Efficient and Rapid Template-Directed Nucleic Acid Copying Using 2′-Amino-2′,3′-dideoxyribonucleoside−5′-Phosphorimidazolide Monomers

Abstract

The development of a sequence-general nucleic acid copying system is an essential step in the assembly of a synthetic protocell, an autonomously replicating spatially localized chemical system capable of spontaneous Darwinian evolution. Previously described nonenzymatic template-copying experiments have validated the concept of nonenzymatic replication, but have not yet achieved robust, sequence-general polynucleotide replication. The 5′-phosphorimidazolides of the 2′-amino-2′,3′-dideoxyribonucleotides are attractive as potential monomers for such a system because they polymerize by forming 2′→5′ linkages, which are favored in nonenzymatic polymerization reactions using similarly activated ribonucleotides on RNA templates. Furthermore, the 5′-activated 2′-amino nucleotides do not cyclize. We recently described the rapid and efficient nonenzymatic copying of a DNA homopolymer template (dC15) encapsulated within fatty acid vesicles using 2′-amino-2′,3′-dideoxyguanosine−5′-phosphorimidazolide as the activated monomer.
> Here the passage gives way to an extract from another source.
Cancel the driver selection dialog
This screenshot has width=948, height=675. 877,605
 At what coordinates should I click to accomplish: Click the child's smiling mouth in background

However, to realize a true Darwinian system, the template-copying chemistry must be able to copy most sequences and their complements to allow for the transmission of information from generation to generation. Here, we describe the copying of a series of nucleic acid templates using 2′-amino-2′,3′-dideoxynucleotide−5′-phosphorimidazolides. Polymerization reactions proceed rapidly to completion on short homopolymer RNA and LNA templates, which favor an A-type duplex geometry. We show that more efficiently copied sequences are generated by replacing the adenine nucleobase with diaminopurine, and uracil with C5-(1-propynyl)uracil. Finally, we explore the copying of longer, mixed-sequence RNA templates to assess the sequence-general copying ability of 2′-amino-2′,3′-dideoxynucleoside−5′-phosphorimidazolides. Our results are a significant step forward in the realization of a self-replicating genetic polymer compatible with protocell template copying and suggest that N2′→P5′-phosphoramidate DNA may have the potential to function as a self-replicating system.